Tuesday, January 30, 2007
West End, Tortola
Twenty five years ago, I sailed to Tortolla from St. Thomas with a friend and her brother who had a boat he chartered to make a living. He wasn't a very nice fellow, but I was happy to be sailing, especially in the BVIs. By the end of the seven day sail, we had been to Tortolla, the big island that acts as anchor for the six or so big islands that form a circle around it. Conveniently, they are an easy day's sail away. And, the water, that crystalline blue, against the arid mountaintops and puffs of clouds against the blue sky are magic.
That trip was pretty goofy.
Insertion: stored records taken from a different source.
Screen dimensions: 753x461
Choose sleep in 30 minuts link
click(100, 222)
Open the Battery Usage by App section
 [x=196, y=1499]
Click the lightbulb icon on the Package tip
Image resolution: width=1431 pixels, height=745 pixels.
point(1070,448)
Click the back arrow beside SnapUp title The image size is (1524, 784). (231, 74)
The brother was looking for a mate who he found just before the trip. So, they spent alot of time getting to know one another. And this was a 40 foot boat with three other real "mates". I vowed then that I would become a captain rather so that I could sail whenever and wherever and with whomever I wanted to in the future. I went to the Annapolis Sailing School and pursued that goal for a year. It is a rigorous course--and rightly so. The instruction on the Chesapeake Bay was first rate, folks who had been sailing for years. I had my problems since I'm a romantic, abstract-random sailor vs. a technical sailor. That is, I would tell you what the prevailing wind was, and could identify where we were on the map. But put me in the hole with the engine or give me a gale force wind, and I am not happy. I remember one time Chris and I were sailing on Memorial Day. The only boat I could get was a 30 footer, a little small for my taste and the vagaries of the Bay. Wind gusts/ squalls are far too common --and there was just the two of us. The winds picked up, we lowered the sails, and I tried to turn into the wind. In the process, we almost jibed ( not a good thing in big winds ). I still remember the look Chris gave me. It was a what-were-you-thinking-when-you turned that-way look.
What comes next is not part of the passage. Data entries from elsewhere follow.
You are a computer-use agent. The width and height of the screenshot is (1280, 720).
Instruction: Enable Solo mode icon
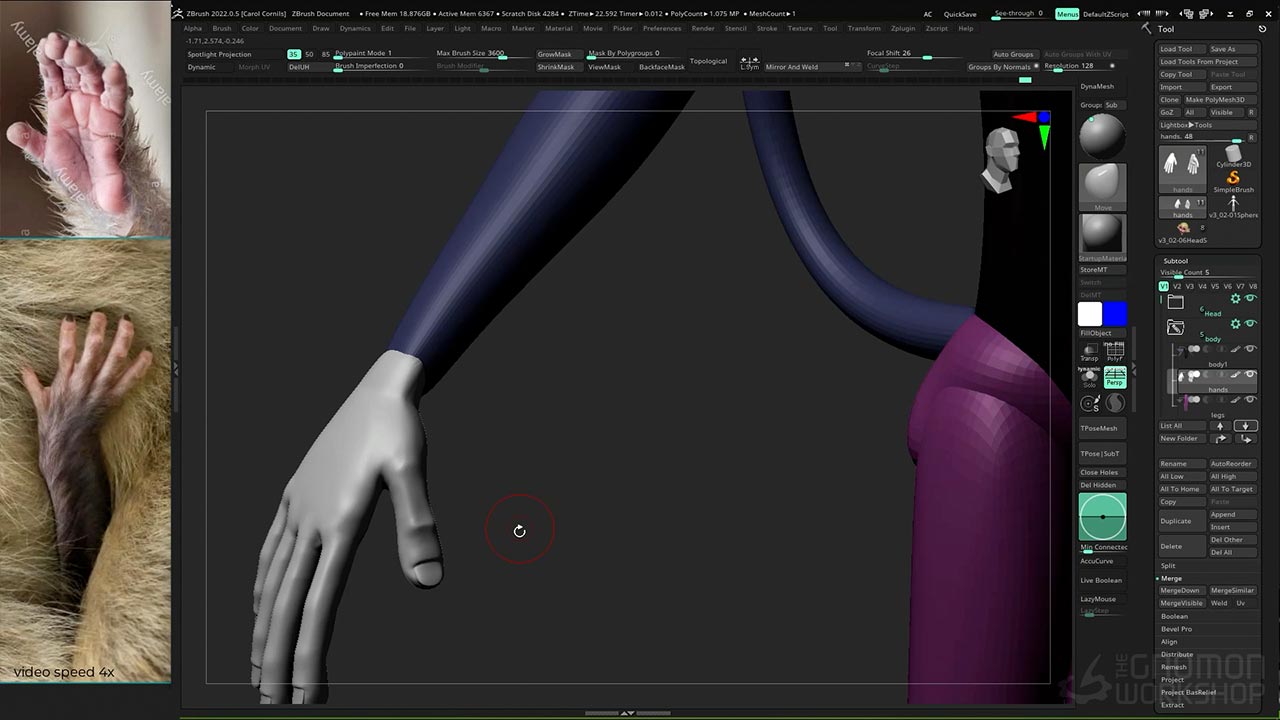1089,377
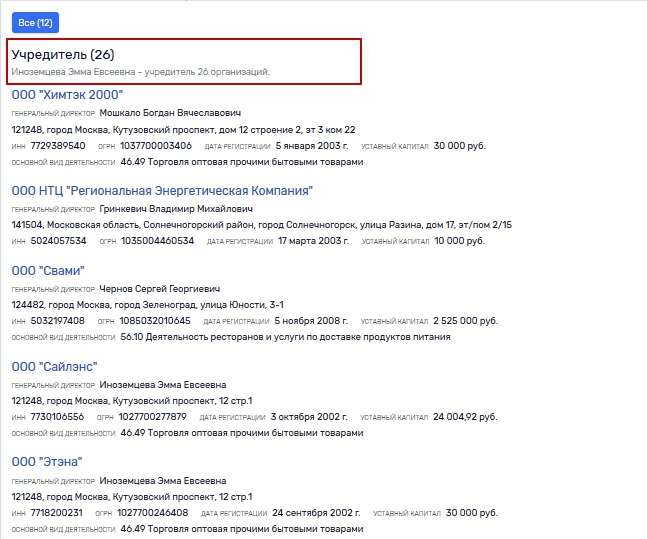Click director name Мошкало Богдан Вячеславович

click(x=170, y=113)
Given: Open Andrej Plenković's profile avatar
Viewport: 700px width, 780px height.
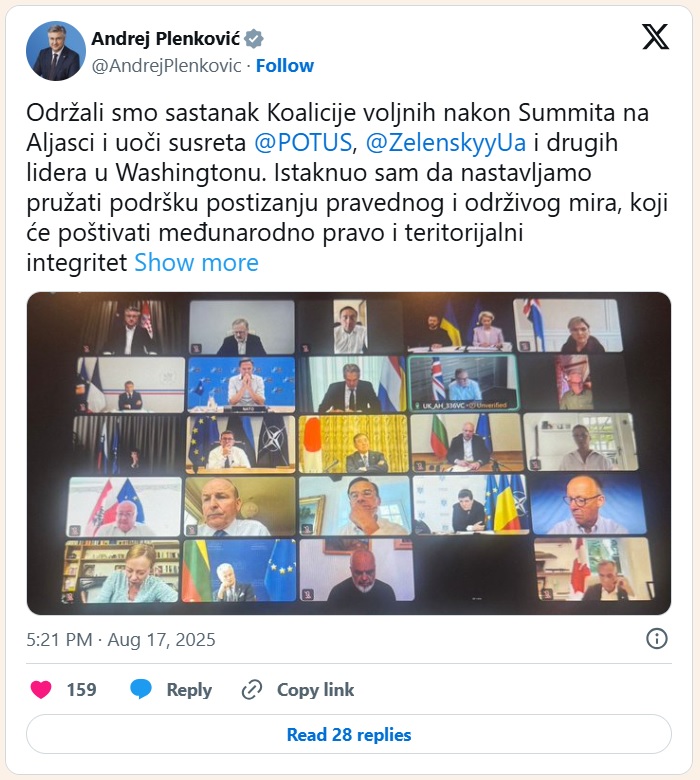Looking at the screenshot, I should 56,51.
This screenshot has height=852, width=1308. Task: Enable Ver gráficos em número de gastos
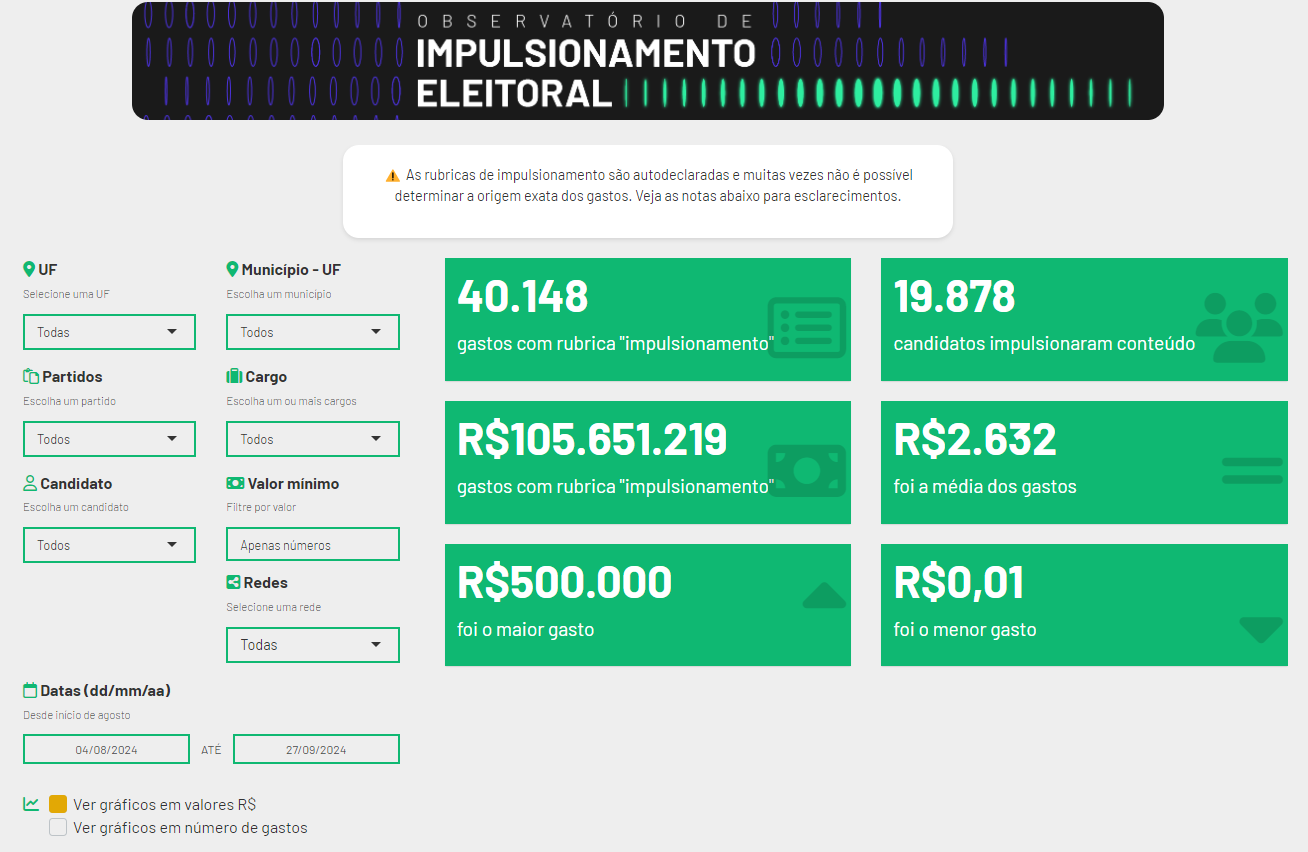pyautogui.click(x=58, y=827)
Anyway, I sailed the BVIs twice more--once with Benjamin to celebrate his graduation from college. And once with an intrepid Scotsman, former special forces in the UK, who had sailed around the world in his 38 foot teak boat, and was fearless.
So, here I am. On land, overlooking the sea that I so loved to sail. I'm curiously content to sit in my perch as the sun sets and watch the sailboats scurry for a port before dark. I'll probably sail before I leave here. I'm here for three weeks so anything is possible. But I like the view from here.
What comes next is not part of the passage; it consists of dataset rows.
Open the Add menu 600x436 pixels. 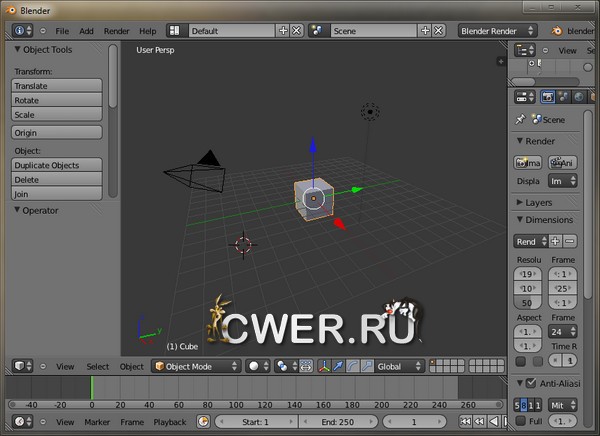(x=86, y=31)
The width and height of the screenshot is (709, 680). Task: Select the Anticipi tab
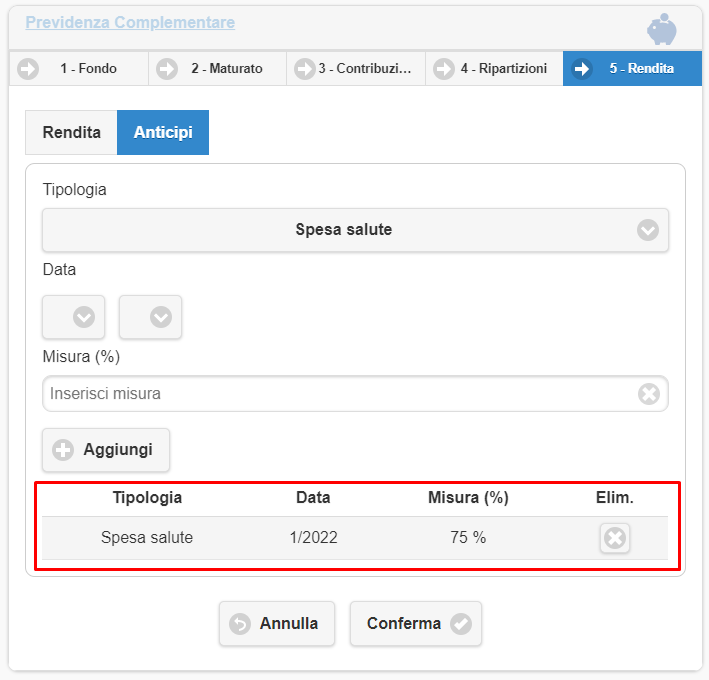coord(163,132)
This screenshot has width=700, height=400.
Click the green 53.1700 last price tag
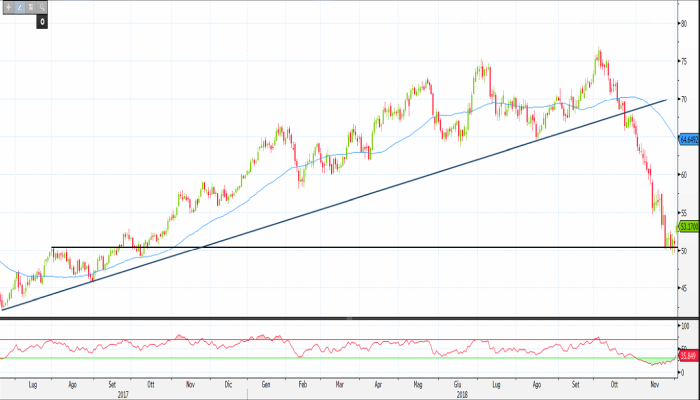coord(687,226)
I've got lots of thinking to do. I tend to discern in the winter and act in the Fall. (Just figured that out today on the beach. See why vacations are important?)
One thing I know. it is more than a little bit important to me to be surrounded by beauty. It's one of those things I don't admit easily. I like to think ideally that I can live in a hut surrounded by mud walls. But I am affected by place. It's been true since I can remember. Since I was in my playroom as a little girl and asked mother if I could paint it. Or anyplace I visit, that I need to adapt so I can see the sunlight, the views of the outdoors. It isn't just a want, it is a need, deep inside. Something changes inside me when I am surrounded by beauty. Is that God? I don't know. Maybe. I know that it is transcendent, and since that's what God represents to me, I guess it is God. For me.